Fig 01: Above is an image of Saturn obtained by the Author in February of 2003 using his 28cm reflector and CCD camera. The Planet was 1.2 billion Km’s distant at the time. The magnificent ring system dominates the view, bisected by the dark Cassini division.

 

Introduction

How many times has been said, that the rings of Saturn are one of the most memorable and magnificent telescopic sights in the night sky?. Well, many would agree this is certainly true, and the good news is for observers both old and new, now has never been a better time to study Saturn and its rings as it now approaches its two best oppositions for northern hemisphere observers since 1974. The last time Saturn was tilted at its maximum toward us was back in 1988, though the Planet’s declination during this time was unfavourable for Northern hemisphere observers, as the Planet passed through Scorpius into Sagittarius. Now, once again after a very long wait, the “ringed Planet” is again fast approaching its best for observers across the northern hemisphere.  

 

A Gaseous World

Saturn is the Solar System’s second largest Planet with an Equatorial diameter of 120, 536 Km’s, making it some 9.5 x the diameter of the Earth. Its polar diameter is almost 10% smaller at the poles making it the most flatted Planet in the Solar system. It is composed of various gases, primarily hydrogen, helium, methane and ammonia. It has no solid surface beneath its thick clouds, which at its equator are swept around by winds of well over 1000kph – far stronger than the winds on Jupiter. However, despite this it is a much less active world than its giant neighbour, often appearing devoid of large storms and spots, unlike Jupiter – though large bright storms do occasionally occur, such as back in 1990, which I will cover in more detail later.
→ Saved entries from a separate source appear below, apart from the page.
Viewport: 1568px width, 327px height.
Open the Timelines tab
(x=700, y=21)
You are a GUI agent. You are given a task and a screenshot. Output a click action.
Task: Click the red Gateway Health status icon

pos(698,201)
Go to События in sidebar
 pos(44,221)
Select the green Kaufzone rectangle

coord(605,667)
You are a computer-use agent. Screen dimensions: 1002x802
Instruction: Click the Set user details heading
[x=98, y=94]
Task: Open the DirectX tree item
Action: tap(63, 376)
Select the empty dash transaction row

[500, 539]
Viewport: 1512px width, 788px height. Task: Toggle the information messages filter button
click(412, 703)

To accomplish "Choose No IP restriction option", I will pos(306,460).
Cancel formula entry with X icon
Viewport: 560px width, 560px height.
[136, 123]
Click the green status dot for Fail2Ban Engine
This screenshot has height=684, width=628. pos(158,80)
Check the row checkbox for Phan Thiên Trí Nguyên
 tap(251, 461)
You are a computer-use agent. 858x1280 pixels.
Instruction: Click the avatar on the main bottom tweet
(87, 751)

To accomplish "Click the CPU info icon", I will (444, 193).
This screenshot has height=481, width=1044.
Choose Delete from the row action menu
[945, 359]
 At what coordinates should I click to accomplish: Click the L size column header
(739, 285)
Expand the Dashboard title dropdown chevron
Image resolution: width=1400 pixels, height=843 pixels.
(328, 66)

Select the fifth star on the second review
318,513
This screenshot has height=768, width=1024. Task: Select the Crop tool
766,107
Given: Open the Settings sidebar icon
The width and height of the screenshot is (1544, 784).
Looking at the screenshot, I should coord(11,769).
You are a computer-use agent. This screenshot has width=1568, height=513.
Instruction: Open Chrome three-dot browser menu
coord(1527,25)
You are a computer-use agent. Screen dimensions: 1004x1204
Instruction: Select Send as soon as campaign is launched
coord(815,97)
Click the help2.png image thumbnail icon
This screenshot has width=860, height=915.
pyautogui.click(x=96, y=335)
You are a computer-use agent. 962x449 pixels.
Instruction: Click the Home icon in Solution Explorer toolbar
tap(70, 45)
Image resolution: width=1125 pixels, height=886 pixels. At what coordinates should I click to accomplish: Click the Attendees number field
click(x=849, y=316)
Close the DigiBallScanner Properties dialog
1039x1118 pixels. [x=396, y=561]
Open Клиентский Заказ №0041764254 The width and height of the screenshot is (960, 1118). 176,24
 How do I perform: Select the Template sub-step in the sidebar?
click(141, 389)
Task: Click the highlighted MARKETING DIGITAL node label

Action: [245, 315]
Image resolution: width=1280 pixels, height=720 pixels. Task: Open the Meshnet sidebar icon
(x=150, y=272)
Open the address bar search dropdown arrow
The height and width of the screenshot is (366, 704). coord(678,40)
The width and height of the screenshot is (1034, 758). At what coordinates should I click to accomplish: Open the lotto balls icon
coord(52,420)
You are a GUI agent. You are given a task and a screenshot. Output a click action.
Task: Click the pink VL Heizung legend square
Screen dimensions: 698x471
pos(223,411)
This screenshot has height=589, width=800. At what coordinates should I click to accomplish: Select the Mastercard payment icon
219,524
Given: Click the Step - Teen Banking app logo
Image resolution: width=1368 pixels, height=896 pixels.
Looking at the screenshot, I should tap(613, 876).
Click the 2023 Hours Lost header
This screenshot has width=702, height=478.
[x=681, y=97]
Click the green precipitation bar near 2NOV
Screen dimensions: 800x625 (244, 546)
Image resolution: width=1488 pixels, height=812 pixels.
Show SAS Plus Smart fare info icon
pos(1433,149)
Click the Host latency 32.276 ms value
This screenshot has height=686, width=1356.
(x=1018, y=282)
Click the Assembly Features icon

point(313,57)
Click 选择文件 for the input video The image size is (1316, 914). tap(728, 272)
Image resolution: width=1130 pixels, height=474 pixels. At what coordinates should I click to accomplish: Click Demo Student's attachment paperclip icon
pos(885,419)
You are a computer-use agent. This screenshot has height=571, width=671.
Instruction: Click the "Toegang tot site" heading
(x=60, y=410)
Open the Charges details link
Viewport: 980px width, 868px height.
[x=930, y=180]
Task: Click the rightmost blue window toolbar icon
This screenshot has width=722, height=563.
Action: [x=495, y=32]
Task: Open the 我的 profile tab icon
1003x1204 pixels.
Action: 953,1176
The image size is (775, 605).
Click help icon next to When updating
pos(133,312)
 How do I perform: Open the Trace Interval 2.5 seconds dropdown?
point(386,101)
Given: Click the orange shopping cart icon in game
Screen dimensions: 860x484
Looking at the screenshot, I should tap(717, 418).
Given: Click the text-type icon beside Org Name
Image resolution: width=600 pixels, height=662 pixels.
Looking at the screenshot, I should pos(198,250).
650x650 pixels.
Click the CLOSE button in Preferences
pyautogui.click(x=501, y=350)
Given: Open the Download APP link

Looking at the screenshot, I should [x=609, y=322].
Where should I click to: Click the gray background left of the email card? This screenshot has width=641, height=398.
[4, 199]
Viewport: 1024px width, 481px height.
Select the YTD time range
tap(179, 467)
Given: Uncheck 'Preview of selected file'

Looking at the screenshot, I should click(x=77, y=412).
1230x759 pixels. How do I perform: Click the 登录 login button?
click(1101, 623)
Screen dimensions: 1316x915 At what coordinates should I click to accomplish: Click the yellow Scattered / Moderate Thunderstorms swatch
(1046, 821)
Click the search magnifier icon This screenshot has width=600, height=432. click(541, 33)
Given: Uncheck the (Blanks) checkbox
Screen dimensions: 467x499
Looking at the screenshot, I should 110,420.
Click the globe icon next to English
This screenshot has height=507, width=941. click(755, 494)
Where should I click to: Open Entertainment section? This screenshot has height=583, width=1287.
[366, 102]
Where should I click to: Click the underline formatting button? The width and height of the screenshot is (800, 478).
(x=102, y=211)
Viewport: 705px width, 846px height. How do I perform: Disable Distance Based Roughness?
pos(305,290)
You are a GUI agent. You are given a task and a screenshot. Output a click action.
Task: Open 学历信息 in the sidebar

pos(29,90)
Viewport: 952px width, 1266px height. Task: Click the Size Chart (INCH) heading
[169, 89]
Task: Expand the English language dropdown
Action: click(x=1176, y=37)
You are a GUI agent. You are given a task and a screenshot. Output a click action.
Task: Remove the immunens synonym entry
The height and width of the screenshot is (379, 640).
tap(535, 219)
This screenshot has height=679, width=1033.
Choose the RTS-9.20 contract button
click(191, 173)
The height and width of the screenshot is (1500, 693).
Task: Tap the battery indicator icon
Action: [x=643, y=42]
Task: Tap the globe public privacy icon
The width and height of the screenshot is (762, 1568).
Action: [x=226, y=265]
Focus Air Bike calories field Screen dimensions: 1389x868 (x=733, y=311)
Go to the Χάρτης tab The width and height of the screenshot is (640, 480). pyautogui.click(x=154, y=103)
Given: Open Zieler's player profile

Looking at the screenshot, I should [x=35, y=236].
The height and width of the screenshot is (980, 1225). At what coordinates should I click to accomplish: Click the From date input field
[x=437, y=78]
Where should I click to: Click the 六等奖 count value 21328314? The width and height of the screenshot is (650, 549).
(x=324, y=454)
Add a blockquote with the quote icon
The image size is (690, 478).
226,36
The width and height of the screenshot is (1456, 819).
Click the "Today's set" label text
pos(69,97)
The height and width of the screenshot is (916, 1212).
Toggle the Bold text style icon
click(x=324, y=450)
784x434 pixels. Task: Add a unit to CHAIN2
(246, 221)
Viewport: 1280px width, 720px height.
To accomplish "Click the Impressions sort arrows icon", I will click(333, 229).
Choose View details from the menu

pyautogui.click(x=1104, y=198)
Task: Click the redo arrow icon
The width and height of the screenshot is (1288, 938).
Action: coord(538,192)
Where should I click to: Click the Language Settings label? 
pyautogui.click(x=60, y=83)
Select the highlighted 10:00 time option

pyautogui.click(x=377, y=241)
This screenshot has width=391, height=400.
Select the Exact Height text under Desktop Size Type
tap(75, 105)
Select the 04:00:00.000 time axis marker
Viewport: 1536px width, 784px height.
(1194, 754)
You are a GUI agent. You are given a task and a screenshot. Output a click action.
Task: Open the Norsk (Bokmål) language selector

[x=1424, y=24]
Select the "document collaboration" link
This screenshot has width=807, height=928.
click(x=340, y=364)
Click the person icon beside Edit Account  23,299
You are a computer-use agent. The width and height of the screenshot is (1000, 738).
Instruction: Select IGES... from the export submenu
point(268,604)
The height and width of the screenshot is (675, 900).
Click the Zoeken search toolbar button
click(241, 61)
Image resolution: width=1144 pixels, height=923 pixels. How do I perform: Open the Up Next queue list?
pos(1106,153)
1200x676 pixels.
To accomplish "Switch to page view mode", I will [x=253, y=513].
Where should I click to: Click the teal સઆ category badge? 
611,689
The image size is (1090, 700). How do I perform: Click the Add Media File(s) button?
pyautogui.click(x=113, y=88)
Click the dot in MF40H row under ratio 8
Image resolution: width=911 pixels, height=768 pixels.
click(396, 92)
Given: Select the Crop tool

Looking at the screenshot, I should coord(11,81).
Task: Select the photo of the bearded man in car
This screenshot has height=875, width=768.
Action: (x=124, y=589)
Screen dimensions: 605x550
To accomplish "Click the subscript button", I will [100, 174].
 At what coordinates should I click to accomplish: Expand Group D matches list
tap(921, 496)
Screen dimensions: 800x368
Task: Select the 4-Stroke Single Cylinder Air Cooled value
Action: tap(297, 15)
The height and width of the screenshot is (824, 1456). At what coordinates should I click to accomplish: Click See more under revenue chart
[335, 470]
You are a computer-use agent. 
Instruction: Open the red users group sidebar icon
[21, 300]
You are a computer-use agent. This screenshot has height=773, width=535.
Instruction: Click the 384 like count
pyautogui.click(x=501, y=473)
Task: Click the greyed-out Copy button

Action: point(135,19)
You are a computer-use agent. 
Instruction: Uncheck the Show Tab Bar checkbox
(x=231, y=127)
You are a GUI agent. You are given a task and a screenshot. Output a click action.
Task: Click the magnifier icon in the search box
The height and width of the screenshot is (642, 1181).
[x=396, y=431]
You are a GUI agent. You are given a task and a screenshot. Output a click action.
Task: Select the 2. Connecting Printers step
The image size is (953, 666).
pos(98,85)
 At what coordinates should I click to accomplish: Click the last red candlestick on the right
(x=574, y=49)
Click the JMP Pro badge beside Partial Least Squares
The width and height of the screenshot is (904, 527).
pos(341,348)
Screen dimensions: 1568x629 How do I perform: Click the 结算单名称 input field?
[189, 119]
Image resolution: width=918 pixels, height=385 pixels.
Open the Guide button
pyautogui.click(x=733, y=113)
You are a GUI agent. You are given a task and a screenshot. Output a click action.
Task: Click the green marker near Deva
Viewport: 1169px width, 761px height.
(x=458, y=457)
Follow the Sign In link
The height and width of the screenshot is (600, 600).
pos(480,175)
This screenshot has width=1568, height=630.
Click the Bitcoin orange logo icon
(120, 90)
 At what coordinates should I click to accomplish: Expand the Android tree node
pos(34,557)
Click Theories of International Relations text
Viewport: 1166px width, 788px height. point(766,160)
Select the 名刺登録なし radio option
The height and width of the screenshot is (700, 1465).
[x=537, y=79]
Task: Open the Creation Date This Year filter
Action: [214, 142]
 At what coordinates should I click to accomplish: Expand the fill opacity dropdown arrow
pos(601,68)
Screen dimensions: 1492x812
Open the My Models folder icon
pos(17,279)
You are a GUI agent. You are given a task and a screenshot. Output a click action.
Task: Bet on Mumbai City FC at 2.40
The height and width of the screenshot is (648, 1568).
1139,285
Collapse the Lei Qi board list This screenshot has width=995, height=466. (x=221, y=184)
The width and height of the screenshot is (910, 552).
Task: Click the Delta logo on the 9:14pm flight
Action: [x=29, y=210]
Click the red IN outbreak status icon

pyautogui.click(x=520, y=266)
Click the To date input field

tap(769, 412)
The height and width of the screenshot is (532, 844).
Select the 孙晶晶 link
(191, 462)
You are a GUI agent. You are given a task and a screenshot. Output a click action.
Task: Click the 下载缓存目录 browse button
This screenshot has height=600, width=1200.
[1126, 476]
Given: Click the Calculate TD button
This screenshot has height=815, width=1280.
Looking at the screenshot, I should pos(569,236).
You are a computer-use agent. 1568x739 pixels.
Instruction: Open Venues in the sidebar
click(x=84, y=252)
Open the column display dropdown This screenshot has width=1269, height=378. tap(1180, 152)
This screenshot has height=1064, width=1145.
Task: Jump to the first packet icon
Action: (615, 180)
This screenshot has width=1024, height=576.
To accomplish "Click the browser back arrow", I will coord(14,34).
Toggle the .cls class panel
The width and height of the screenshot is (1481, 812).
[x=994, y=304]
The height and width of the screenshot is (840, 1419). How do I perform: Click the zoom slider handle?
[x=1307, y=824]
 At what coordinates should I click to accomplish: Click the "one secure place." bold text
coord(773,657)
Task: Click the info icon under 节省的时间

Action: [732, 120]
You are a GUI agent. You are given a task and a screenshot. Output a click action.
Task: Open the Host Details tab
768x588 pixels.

Saturn like Jupiter is divided into rotation periods, due to the varying motions of the observed atmosphere at different latitudes. These periods are called System 1  (which is assigned to the equatorial regions) and assumes a drift rate of 844.3 degrees per day (period 10h 14m) and System III (which is assigned to the remainder of the planet) and assumes a drift rate of 810.8 degrees per day (period 10h 39m 22s.4). Most of the transient Saturnian features the amateur will observe occur in the Equatorial Zone of Saturn (System I.) Only very occasionally are small spots followed in areas outside the Equatorial Zone (EZ.)  It takes Saturn over 29 years to orbit the Sun once, meaning its position in the sky changes quite slowly from year to year, meaning it can remain well placed for many years, but for northerly observers, it can of course also remain poorly placed, as was the case during the mid-late 1980s into the early 1990s.

 

The Famous Rings

The rings are without doubt Saturn’s most well-known, and well-observed feature, ever since Galileo first turned his small telescopes on the Planet back in 1610. The rings are divided into 5 main rings. There are two main rings, called rings A and B, of which B is the brightest. Then ring C or the Crepe ring, which is inside the B ring and appears very dusky. Rings D and F are faint, and not observable to amateurs. Two main divisions dark division are observable to amateurs. The Cassini Division (a 4,700 km gap) which separates the bright A and B rings is easily observed in Telescopes as small as 2.4 inches (60mm) when the rings are well presented, as is currently the case. The other division (which is located near the outer edge of Ring A) is know as the Encke Division, a small 325km gap actually discovered by Astronomer, James Keeler in 1888. The division is much smaller, and will require a telescope of at least 9 inches (235mm) aperture, and very steady atmospheric seeing conditions to resolve. Though the rings our very wide (almost 300,000km) they are extremely thin (just 1 km) making them almost invisible when they are presented edge on to us, as was last the case back in 1995.

 

Fig 01a: A simulated view of Saturn with the major belts, zones, rings and divisions indicated.

 

Saturn's many Satellites

Another well known feature of the Saturnian system is its many moons (28 in total.) Several of these small worlds are observable to amateur observers. Equipped with a typical 200mm telescope, the observer will be able to follow Titan, Dione, Enceladus, Iapetus, Mimas, Rhea, and Tethys. A 300mm telescopes will reveal the faint Hyperion. There movements can be easily followed from night to night. Titan is the largest, brightest and most famous moon. It has a thick atmosphere of Nitrogen, giving the moon an orange cast. Telescopes of 200mm or greater aperture under very stable seeing will reveal Titan as a small disk, spanning just 0.9” arc seconds in angular diameter.

 

The 2002 & 2003 Oppositions

Minimum distance between Earth and Saturn 1988-2005.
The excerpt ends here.